GeroEngine: Generative single-cell aging trajectories reveal a bidirectionally traversable identity core and direction-specific inflammatory remodeling

Single-cell RNA sequencing (scRNA-seq) maps aging tissues at high resolution but is destructive, preventing longitudinal tracking; dropout and zero-inflation artifacts, amplified by shift-invariant linear simulations, confound age-associated variability. We developed GeroEngine, a technical-artifact-aware framework combining VAE-based trajectory simulation, LOPO cross-validation, linear baselines, reverse traversal, and reverse-directed network inference. In microglia and HSCs, the VAE reduced technical-artifact carryover while preserving trajectory heterogeneity and improving alignment to artifact-reduced reference manifolds. Consensus GeroTargets and GeroRegulators defined tissue-specific GeroNetworks organized into three pillars: lineage/replication identity collapse, a sex-dimorphic endocrine/stress core, and inflammatory remodeling.

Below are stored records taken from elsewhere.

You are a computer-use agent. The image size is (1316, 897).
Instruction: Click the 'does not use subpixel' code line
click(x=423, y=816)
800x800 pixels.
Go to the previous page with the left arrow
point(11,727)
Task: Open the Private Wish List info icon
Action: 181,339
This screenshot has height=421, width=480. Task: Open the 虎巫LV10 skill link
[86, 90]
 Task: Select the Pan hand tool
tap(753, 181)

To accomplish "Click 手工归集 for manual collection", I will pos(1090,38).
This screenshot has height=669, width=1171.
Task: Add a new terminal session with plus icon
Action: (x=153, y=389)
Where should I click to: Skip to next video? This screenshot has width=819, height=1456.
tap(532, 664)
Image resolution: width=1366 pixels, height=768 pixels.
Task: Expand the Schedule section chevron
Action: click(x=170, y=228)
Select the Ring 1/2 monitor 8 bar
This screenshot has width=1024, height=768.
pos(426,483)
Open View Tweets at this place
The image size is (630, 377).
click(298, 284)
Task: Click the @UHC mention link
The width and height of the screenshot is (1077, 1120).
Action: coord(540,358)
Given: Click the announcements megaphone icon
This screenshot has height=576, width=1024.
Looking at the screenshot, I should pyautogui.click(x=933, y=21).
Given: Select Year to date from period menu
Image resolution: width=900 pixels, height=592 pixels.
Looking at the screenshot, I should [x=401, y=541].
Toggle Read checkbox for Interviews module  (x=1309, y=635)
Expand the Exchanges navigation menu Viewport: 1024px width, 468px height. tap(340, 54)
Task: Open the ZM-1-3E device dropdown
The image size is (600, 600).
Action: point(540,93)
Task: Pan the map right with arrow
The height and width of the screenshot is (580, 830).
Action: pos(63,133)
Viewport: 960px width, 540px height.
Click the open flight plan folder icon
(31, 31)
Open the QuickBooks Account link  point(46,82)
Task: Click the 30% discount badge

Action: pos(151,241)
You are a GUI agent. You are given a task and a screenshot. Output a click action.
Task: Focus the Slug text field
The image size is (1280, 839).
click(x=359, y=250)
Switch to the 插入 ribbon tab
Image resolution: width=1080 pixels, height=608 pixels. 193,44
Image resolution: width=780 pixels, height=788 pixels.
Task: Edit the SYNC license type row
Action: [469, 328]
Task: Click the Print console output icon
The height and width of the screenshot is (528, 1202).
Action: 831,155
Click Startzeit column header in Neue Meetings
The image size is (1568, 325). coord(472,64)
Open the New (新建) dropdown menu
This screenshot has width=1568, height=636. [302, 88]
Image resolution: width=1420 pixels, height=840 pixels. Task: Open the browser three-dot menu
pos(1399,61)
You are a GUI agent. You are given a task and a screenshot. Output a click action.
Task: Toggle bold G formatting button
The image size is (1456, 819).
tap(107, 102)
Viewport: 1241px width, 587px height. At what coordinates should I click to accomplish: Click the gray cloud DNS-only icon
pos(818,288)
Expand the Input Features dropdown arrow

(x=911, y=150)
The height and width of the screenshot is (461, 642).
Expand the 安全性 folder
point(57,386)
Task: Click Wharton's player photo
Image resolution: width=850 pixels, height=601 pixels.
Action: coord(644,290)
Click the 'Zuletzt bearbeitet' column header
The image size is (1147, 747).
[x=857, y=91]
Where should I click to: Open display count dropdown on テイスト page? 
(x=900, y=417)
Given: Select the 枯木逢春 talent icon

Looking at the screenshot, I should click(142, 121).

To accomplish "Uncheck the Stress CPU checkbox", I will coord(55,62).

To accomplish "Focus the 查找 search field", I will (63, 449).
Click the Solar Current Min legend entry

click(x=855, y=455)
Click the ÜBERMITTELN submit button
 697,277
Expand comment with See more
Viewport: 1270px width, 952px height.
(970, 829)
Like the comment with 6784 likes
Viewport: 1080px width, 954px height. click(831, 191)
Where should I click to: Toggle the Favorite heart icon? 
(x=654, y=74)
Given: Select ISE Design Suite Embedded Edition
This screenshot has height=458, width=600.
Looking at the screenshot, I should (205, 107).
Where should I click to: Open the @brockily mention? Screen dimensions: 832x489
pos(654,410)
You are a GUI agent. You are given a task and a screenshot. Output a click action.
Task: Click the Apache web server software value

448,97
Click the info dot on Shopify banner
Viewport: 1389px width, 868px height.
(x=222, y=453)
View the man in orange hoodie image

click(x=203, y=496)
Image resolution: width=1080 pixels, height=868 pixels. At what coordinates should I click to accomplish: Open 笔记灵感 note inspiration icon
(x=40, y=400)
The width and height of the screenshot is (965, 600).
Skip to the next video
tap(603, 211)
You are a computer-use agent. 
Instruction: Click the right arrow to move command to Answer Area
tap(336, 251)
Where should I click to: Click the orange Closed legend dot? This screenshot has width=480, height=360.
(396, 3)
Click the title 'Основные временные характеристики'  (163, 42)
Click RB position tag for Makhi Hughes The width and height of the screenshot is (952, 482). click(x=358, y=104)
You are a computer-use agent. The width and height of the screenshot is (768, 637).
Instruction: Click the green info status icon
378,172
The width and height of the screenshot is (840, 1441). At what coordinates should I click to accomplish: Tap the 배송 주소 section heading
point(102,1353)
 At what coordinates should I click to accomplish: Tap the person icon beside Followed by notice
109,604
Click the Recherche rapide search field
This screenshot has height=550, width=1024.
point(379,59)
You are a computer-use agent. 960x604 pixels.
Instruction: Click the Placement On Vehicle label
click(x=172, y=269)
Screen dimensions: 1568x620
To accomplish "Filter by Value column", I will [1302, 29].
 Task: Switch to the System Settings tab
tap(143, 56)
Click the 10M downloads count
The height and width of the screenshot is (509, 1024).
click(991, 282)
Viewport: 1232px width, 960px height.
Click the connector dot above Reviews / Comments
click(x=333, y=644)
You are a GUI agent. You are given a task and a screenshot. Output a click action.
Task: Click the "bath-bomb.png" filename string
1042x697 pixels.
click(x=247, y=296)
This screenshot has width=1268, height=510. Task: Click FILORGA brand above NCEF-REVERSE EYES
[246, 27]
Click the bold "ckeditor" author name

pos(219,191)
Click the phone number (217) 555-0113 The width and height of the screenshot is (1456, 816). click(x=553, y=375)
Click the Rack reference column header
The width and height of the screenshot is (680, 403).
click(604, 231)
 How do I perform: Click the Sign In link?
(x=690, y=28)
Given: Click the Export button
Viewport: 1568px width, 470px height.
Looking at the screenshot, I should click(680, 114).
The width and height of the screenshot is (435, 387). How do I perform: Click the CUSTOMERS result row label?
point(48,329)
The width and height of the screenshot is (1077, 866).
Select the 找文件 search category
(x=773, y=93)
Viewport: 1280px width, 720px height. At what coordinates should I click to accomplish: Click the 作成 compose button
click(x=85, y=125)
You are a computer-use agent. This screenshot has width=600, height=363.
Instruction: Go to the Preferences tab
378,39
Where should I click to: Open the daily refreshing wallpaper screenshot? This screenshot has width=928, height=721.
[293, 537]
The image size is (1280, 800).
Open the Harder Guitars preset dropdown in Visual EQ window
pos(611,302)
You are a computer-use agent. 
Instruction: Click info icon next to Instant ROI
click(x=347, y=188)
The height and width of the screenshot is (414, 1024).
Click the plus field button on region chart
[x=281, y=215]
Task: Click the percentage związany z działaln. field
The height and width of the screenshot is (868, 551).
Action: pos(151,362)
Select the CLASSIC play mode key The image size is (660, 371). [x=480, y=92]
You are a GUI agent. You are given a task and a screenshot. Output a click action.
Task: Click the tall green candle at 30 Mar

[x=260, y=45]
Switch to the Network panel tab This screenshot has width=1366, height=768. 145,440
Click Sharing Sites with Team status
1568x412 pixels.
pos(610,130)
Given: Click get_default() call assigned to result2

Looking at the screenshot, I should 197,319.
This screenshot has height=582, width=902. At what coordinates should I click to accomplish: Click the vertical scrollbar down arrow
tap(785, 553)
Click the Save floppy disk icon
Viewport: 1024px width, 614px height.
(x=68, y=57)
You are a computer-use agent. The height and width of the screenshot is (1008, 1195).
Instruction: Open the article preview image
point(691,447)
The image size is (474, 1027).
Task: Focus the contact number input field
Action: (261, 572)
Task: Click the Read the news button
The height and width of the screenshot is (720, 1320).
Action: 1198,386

Forward and reverse simulations aligned to the common young[->]old aging axis revealed a sign-coherent, direction-specific program: identity/replication targets were bidirectionally recovered, whereas MHC/NF-{kappa}B inflammatory programs were preferentially forward-recovered. These results support identity collapse as a deep traversable core of aging and nominate upstream homeostatic restoration over downstream inflammatory suppression.